WHAT TO WORK ON:
Please copy out the lines of the listing below word for word, starting at the line that contains "701x610 pixels. Task: Select" and ending at the line that contains "Action: (291, 210)", with both of those lines included and nothing else.

:: DATA SUPPLIED ::

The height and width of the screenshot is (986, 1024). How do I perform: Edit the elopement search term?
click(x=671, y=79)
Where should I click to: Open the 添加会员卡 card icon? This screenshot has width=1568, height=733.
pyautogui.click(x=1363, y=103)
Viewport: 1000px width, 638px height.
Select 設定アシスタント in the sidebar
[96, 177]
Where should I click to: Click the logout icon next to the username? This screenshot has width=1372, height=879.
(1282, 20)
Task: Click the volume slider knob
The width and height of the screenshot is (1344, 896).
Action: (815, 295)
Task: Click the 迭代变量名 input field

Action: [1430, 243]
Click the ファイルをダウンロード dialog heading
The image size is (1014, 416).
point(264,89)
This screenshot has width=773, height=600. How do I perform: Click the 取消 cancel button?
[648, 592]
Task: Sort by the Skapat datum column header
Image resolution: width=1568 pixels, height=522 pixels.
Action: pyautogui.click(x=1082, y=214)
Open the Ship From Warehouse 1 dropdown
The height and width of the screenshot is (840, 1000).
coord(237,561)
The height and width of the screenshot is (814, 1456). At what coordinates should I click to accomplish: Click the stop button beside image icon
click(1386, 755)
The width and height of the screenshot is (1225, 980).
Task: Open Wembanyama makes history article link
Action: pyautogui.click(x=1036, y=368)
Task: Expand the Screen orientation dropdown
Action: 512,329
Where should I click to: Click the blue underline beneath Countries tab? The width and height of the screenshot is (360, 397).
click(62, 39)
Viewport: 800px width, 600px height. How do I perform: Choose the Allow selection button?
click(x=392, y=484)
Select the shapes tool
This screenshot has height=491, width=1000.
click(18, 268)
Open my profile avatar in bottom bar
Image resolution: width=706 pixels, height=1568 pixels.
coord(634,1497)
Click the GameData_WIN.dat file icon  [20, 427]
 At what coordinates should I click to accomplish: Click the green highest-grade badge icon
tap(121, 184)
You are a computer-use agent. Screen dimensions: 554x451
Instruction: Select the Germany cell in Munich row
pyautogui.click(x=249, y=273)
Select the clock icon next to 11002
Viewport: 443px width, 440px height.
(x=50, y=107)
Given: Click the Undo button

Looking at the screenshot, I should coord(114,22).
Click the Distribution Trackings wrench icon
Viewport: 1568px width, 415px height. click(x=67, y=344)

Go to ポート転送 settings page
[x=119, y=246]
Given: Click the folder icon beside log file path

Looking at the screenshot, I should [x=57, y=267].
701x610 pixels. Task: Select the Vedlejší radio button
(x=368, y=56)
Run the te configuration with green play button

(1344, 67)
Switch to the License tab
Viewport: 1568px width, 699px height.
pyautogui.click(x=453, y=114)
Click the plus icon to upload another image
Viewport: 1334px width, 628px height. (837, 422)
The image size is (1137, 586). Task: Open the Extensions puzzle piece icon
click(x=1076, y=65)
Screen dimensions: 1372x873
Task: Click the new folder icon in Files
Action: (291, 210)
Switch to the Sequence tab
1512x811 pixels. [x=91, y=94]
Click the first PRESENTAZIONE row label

:::

WRITTEN ANSWER:
701x610 pixels. Task: Select the Vedlejší radio button
(x=368, y=56)
Run the te configuration with green play button

(1344, 67)
Switch to the License tab
Viewport: 1568px width, 699px height.
pyautogui.click(x=453, y=114)
Click the plus icon to upload another image
Viewport: 1334px width, 628px height. (837, 422)
The image size is (1137, 586). Task: Open the Extensions puzzle piece icon
click(x=1076, y=65)
Screen dimensions: 1372x873
Task: Click the new folder icon in Files
Action: (291, 210)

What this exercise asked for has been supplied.